--- Set task 1 ---
From the passage on the idea of the self, list the ideas it says apply to a world outside and independent of the mind.
--- Set task 2 ---
Resume the passage on the idea of the self, continuing directly after its final sentence.

--- Extract ---
***

It may perhaps be thought that the whole difficulty arises simply because what we are trying to think consistently about is a reality that is external to us. Space and time, movement, cause and effect are ideas that apply to a world outside and independent of the mind that tries to think it. May not this be the reason of our failure and the whole explanation of the seeming contradiction? If we turn our thoughts inward upon our own being and think of the self, the I, the real subject of experience, then surely where thought is at home and its object is mental not physical, we shall know reality. It is not so. The same self-contradiction characterises our ideas when we try to present the real object of inner perception as when we try to present the real object of external perception. Not, of course, that it is possible to doubt the reality of our own existence, but that we fail altogether to express the meaning of the self we so surely know to exist in any idea which does not fall into self-contradiction. As in the case of the thing and its qualities, we think that there is something distinct from the qualities in which they inhere and yet find ourselves unable to present to the mind any consistent idea of such thing, so we think that there must be some substance or basis of personal identity, some real self which has the successive changing conscious states, which has the character which distinguishes our actions as personal but which nevertheless is not itself these things. The self-contradiction in the idea of self, or I, or subject, is that it both cannot change and is always changing. As unchanging, we distinguish it from our body, which is an external object among other objects and is different from other objects only in the more direct and intimate relation in which it stands to us. The body is always changing; never for two successive moments is it exactly the same combination of chemical elements. We distinguish also ourself from that consciousness which is memory, the awareness of past experience, from present feelings, desires, thoughts, and strivings—these, we say, belong to the self but are not it. The self must have qualities and dwell in the body, guiding, directing, and controlling it, yet this self we never perceive, nor can we conceive it, for our idea of it is of a reality that changes and is yet unchangeable.

***

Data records
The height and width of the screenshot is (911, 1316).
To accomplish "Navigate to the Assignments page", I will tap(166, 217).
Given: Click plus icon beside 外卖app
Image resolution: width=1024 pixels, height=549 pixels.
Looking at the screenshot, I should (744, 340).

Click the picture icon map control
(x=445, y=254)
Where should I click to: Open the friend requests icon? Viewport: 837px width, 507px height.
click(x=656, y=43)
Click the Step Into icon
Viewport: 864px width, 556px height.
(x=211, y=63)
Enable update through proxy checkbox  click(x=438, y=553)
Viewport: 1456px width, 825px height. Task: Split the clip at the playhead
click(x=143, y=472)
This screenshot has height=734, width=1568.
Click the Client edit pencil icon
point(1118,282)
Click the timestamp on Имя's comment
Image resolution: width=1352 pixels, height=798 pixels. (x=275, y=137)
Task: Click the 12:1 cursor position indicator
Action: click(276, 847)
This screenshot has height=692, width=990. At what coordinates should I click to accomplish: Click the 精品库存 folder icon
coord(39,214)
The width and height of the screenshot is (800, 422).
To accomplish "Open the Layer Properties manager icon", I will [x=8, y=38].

***

--- Reply 1 ---
Space, time, movement, cause and effect

--- Reply 2 ---
There is, however, one idea—an idea to which we have already alluded—that seems to offer us an escape from the whole of this logical difficulty, the idea that reality is unknowable. May not the contradictoriness of our ideas be due to this fact, that our knowledge is entirely of phenomena, of appearances of things, and not of things as they are in themselves? By a thing-in-itself we do not mean a reality that dwells apart in a universe of its own, out of any relation whatever to our universe. There may or may not be such realities, and whether there are or not is purely irrelevant to any question of the nature of reality in our universe. The thing-in-itself is the unknowable reality of the thing we know. We conceive it as existing in complete abstraction from every aspect or relation of it that constitutes knowledge of it in another. The self-contradiction of such an idea is not difficult to show, quite apart from any consideration of its utter futility as an explanation. The thing-in-itself either is or else it is not the reality of phenomena. If it is, then, inasmuch as the phenomena reveal it, it is neither in-itself nor unknowable. If, on the other hand, it is not, if it is unrelated in any way to phenomena, then it is not only unknowable—it does not exist to be known. It is an idea without any content or meaning, and therefore indistinguishable from nothing. It is simply saying of one and the same thing that it must be and that there is nothing that it can be.
While, then, there is no actual thing that we experience, whether it be an object outside of us or an object within us, of which we can say this is not a phenomenon or appearance of reality but the actual reality itself, we cannot also say that we do not know reality, because if we had no idea, no criterion, of reality we could never know that anything was only an appearance. It is this fact—the fact that we undoubtedly possess, in the very process of thinking itself, a criterion of reality—that the idealist argument lays hold of as the basis of its doctrine. The mere fact seems, at first sight, barren and unpromising enough, but the idealist does not find it so. Possessed of this principle, logic, which has seemed till now purely destructive, becomes in his hands creative, and gives form and meaning to an object of pure reason.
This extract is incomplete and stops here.